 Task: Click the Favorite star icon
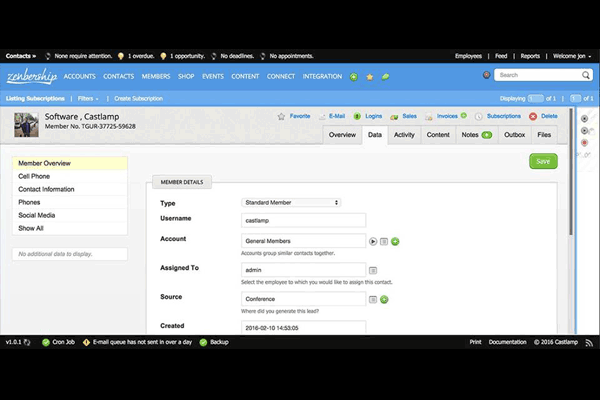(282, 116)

————————

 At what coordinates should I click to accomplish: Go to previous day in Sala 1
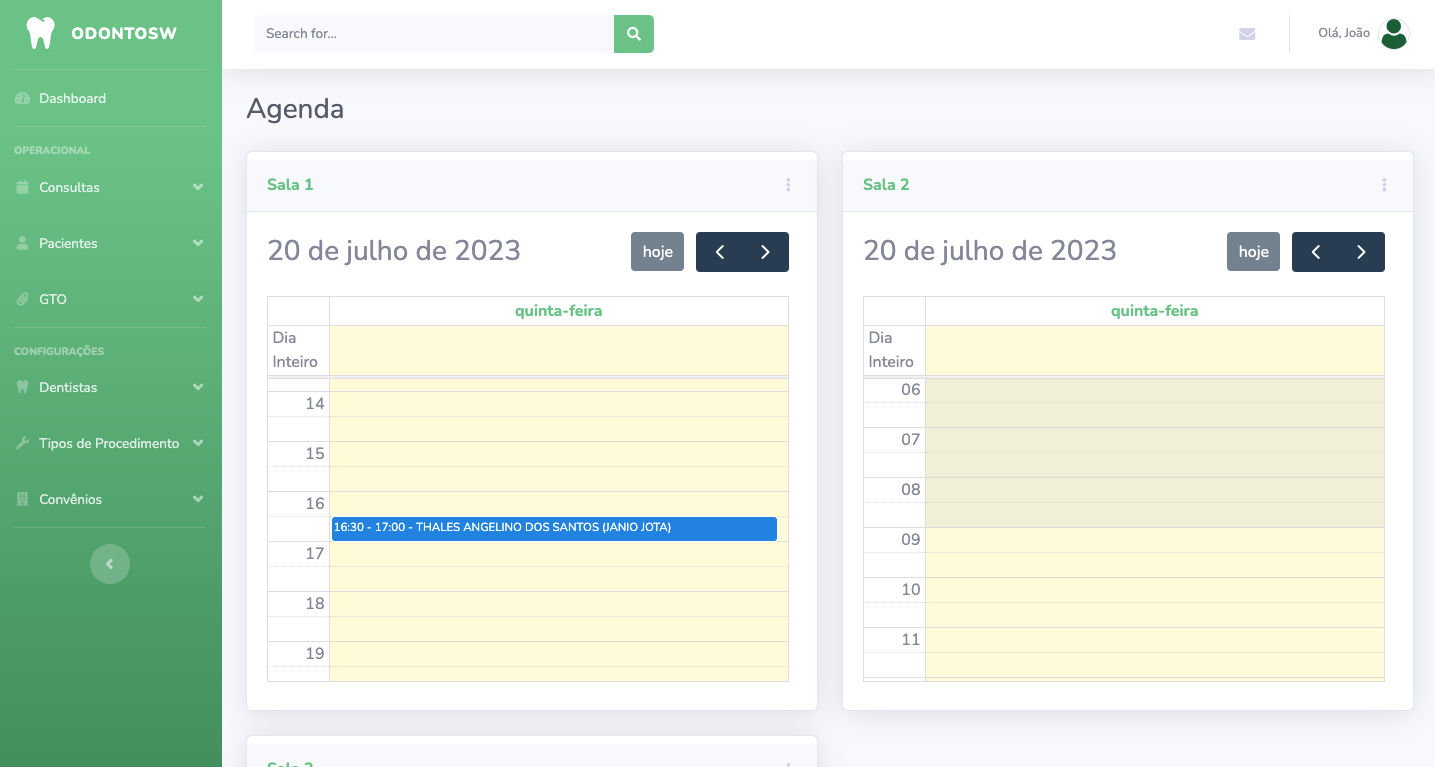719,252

————————

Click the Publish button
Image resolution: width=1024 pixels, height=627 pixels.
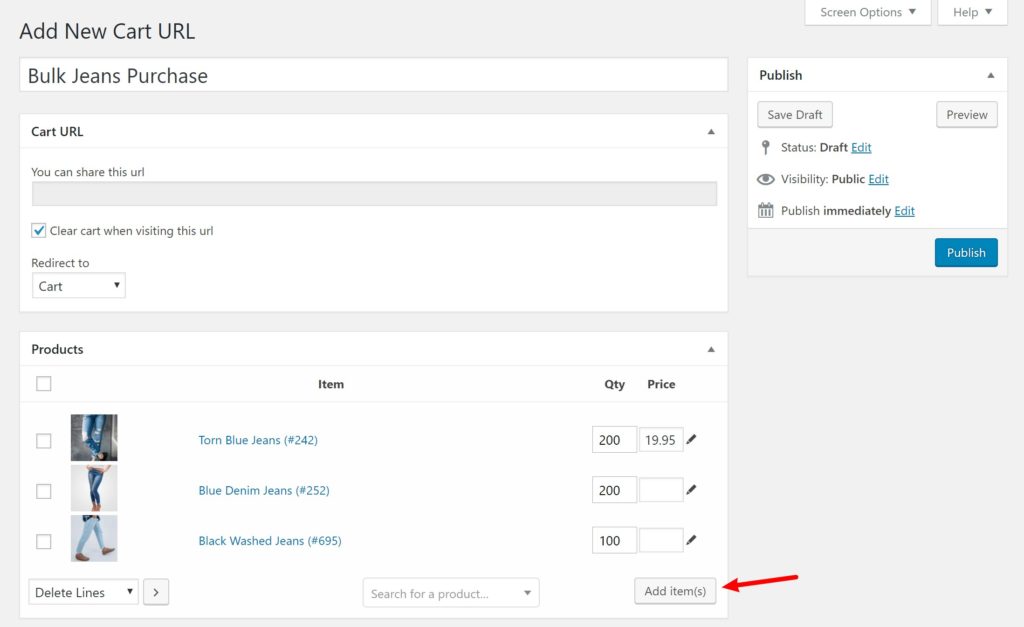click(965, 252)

————————

## Exercise objective
Resize the stretch of records from the line containing "Click the Publish button" through the line containing "click(965, 252)", both ends included. Repeat every line, requests and all, with each coordinate number in the answers multiplied by 0.8 and rounded to a whole number, halves rounded up, and leave out the pictures.

## Output
Click the Publish button
Image resolution: width=1024 pixels, height=627 pixels.
click(772, 202)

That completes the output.